Twenty-two of the 24 teams in the final World Cup draw had to negotiate a qualifying competition that encompassed 141 national teams and 491 matches over 20 months. Here's a look at those 22 survivors, along with the two countries FIFA exempted from that daunting gantlet: the defending champion, Germany, and the host, the United States.
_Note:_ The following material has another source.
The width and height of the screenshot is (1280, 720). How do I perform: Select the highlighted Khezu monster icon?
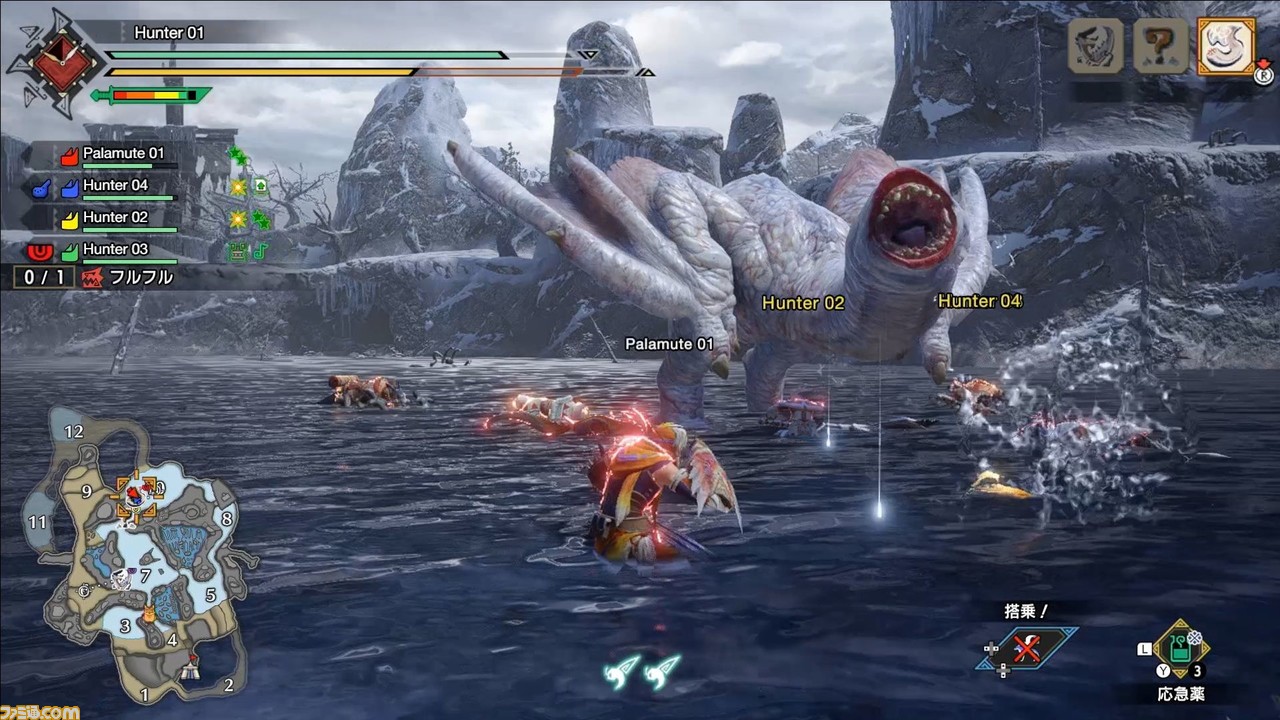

Thanks to his hairstyle, United States coach Bora Milutinovic is readily identifiable: As someone once said, he looks as if he has just gone for a motorcycle ride facing backward. But look beyond the coif, and Bora, as he likes to be called, is almost impossible to comprehend. Born in Serbia and a resident of Mexico, he speaks four languages, but has yet to master English—or at least reveal that he has—in the three years he has lived in the U.S. His remarks can be enigmatic (e.g., "American people are like American people"), and it's impossible to pin him down on tactical matters in any tongue. Even his players aren't sure which way they're pointed as they ride into the '94 World Cup. "When you play for Bora," says defender Alexi Lalas, "it requires an unbelievable leap of faith."
It's a leap that's worth taking, however. In 1986, when Mexico was the host nation, Bora guided the Tricolores into the quarterfinals of the Cup; four years ago he took tiny Costa Rica to the round of 16. The U.S. team's desultory 5-4-9 record in '94 is no Borameter: He has been tinkering with playing styles and juggling personnel with the aim of making the team more versatile.
The most disturbing aspect of the team's play recently has been its disorganization on D, but the arrival of 6'1", 190-pound Cle Kooiman should help. Kooiman starts in the Mexican first division for Cruz Azul, which means Blue Cross, which is appropriate: Kooiman is a grizzly enforcer who provides full coverage. With him patrolling the right side in a June 4 tune-up at the Rose Bowl, the U.S. shut out Mexico 1-0. Said Tony Meola, the likely U.S. starter in goal, "Defensively it's the best we've played in six months."
The U.S. will probably feature an alignment of four defenders, five midfielders and one forward. One reason for that is because the U.S. has its greatest concentration of depth and ability at midfield, especially if Bora deploys Tom Dooley (SI, May 30) there rather than at sweeper. Up front, forward Eric Wynalda should be the team's top scoring threat and the pivotal figure in the attack.
The U.S. players have made it their minimal goal to advance to the second round, a feat that will probably require at least one win (worth three points) or three ties (worth one apiece) in the first round. The U.S.'s best hope for a victory may be against the Swiss in the team's opener, at the Silverdome in Pontiac, Mich. With Bora's scheme based on ball possession, the U.S. will certainly be more fun to watch than it was in the '90 World Cup, when it played defensively in three straight losses. "We used to run after everybody else," says Tab Ramos, one of six U.S. veterans from that tournament. "Now the other team has to run after us a little bit."
Colombia was voted the world's most improved team in 1993, and no less a figure than Pelé (page 86) has reckoned it the best team in the '94 World Cup. Its one-touch passing game should run the opposition ragged in the steamy climes of Los Angeles, and the Colombians have momentum going for them, too: Since the start of 1992 they are 18-1-13, including a 5-0 victory over Argentina in Buenos Aires.
But in Cup play the championship seldom winds up in hands connected to feet as callow as Colombia's, so coach Francisco (Pacho) Maturana is trying to scale down the Andes-sized expectations among soccerphiles. "I don't agree that we should be considered the favorite," he says, "but you can count on one thing: Even if we don't win, people will enjoy watching us play."
Says Cesar Luis Menotti, who coached the Argentines to the '78 World Cup: "The Colombians represent the revival of football as spectacle. They're the antidote for the antifootball that has dominated the last World Cup competitions."